Opinion Pieces Discuss Role Of Private Investments, Blended Finance In Achieving SDGs
Live Mint: Opinion | Blended finance for meeting the SDGs
Mahua Acharya, former assistant director general of the Global Green Growth Institute
“Blended finance is in fashion in the development finance world. It refers to the merging of public and private funds to maximize development impact and is most often called upon in reference to meeting the Sustainable Development Goals (SDGs) that countries valiantly agreed to in 2015. … For blended finance to change development finance, it has to scale. For this to happen, five fundamental issues that are inherent to the way public and private capital is managed, need to be addressed. … The first is to do with the way money is managed. … The second relates to how money is monitored. … The third is related to the pricing of risk. … The fourth relates to how failure is handled. … And finally, the biggest hurdle to public and private monies coming together lies in an ideological difference between governments and businesses. … All this notwithstanding, the larger goal of blending is a noble one and it is time that a common understanding were achieved among the blenders of capital so that both sides know what to expect” (10/4).
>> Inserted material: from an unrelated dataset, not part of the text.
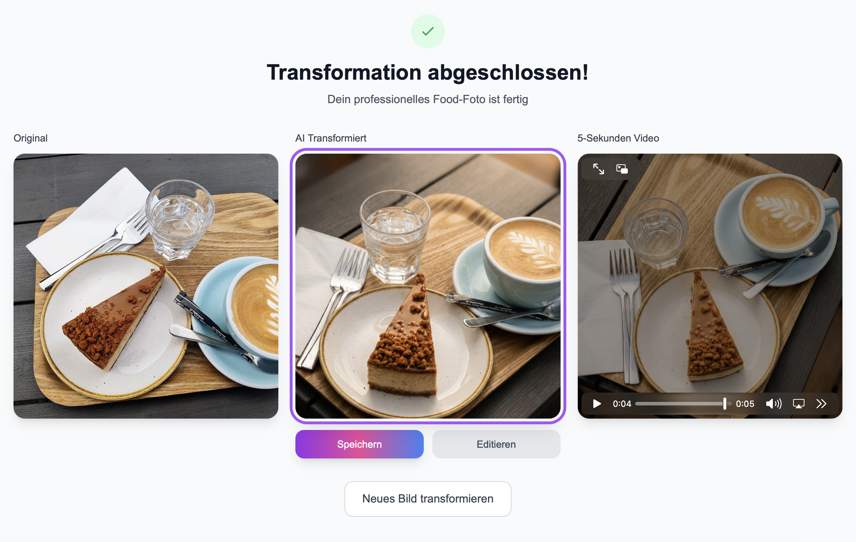Open AirPlay options on the video

(x=798, y=404)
Devex: Opinion: Global financial markets could be game changer for health
Ilona Kickbusch, director of the Global Health Centre at the Graduate Institute Geneva and member of the WHO Independent High-Level Commission on NCDs, and Christian Franz, managing director of CPC Analytics
“If we want to achieve [universal health coverage (UHC)] under the Sustainable Development Goals by 2030, we need to strike a balance between global health priorities and commercial and economic interests. How? By proactively engaging global financial players. … Global financial markets have a key role to play in improving the prospects for global health … Not only are new financing partnerships key to achieving UHC, investing in global health also offers significant return opportunities. … Adding the health component to investment criteria and proactively factoring in the commercial determinants of health and its associated costs to societies will significantly reduce investment risks while promoting global health. … Investment in [non-communicable disease (NCD)] prevention for a company’s own workforce also directly affects profitability and productivity. … [G]lobal health should be an agenda item at all high-level political and financial fora, especially in light of the rising health care costs, the growing trend toward an economic market for health, and the ‘financialization’ of global health…” (10/3).